[Start of Document text]

WASHINGTON, June 24 (UPI) -- The burden of U.S. deficit reduction should not fall on the backs of one of the country's most vulnerable groups -- elderly women -- an advocacy group says.

A report by the National Women's Law Center says various deficit-reduction plans, including the deficit talks convened by Vice President Joe Biden, call for switching Social Security's cost of living adjustment to a chained Consumer Price Index.

"This proposal is a stealth attack on the economic security of older women," Joan Entmacher of National Women's Law Center in Washington said in a statement. "That is a shameful way to solve our nation's deficit problem."

Older women are already more economically vulnerable than older men -- they often spend fewer years in the workforce because they take care children, the elderly and spouses -- and these cuts would leave many of them unable to meet basic needs, Entmacher said.

For example, for a woman who gets a benefit of $1,100 at age 65 -- the median monthly benefit of all single women 65 and older -- replacing the current COLA with the chained CPI would mean $56 less per month and $672 less per year at age 80, the report said.

"That may not sound like a big cut to some members of Congress -- but it translates to a loss of more than a week's worth of food per month or 13 weeks of food in a year," Entmacher said in a statement. "At age 90, that would mean $87 less per month and more than $1,000 less that year so a woman with an initial benefit of $1,100 a month will lose more than $6,300 by age 80 and more than $15,000 by age 90."

The report is at: www.nwlc.org/resource/cutting-social-security-cola-changing-way-inflation-calculated-would-especially-hurt-women.

[End of Document text]

# [Work instructions]
Answer these from the article above on Social Security cost-of-living cuts:
(a) Which organization produced the report?
(b) What median monthly benefit does the report give for single women 65 and older?
(c) How much less per month would that woman receive at age 90?

[Start of Information supplied]

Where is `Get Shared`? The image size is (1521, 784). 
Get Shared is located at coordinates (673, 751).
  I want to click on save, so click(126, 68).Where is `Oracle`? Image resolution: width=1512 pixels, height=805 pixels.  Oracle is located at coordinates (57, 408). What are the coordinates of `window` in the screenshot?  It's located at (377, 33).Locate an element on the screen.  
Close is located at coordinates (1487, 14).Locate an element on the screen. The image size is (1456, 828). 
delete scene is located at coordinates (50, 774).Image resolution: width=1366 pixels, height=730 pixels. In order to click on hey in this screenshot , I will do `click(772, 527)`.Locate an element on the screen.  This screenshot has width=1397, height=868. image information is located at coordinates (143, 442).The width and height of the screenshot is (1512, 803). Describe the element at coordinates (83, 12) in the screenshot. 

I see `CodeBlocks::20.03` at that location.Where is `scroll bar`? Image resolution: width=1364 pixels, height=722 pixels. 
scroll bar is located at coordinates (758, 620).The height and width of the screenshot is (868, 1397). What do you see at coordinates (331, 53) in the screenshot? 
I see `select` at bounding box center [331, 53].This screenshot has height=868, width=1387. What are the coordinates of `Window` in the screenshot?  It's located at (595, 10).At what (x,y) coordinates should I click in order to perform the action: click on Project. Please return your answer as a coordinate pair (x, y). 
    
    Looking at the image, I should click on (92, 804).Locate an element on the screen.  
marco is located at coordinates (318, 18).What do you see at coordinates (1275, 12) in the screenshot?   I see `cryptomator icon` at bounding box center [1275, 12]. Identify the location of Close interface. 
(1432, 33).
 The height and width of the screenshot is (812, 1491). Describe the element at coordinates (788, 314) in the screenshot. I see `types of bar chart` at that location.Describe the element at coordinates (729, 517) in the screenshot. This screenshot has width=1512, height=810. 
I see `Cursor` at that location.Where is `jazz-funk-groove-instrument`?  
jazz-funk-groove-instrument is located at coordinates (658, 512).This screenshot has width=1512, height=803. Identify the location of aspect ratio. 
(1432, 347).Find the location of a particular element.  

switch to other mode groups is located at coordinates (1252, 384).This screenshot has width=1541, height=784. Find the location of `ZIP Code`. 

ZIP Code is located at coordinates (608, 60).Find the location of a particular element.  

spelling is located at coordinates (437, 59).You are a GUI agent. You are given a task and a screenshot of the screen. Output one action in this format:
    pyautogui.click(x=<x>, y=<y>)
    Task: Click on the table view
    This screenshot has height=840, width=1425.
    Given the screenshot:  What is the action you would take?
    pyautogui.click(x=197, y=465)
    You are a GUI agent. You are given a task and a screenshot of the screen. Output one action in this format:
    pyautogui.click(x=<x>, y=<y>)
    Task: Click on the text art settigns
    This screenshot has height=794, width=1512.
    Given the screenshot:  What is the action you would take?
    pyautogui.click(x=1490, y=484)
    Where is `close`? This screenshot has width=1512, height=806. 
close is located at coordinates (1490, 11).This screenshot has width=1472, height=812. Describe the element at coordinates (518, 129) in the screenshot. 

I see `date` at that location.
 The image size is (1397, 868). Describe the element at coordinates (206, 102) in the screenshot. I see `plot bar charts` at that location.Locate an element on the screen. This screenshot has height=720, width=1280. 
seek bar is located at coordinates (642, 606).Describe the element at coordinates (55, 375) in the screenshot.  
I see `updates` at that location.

[End of Information supplied]

# [Output for this exercise]
(a) The National Women's Law Center
(b) $1,100
(c) $87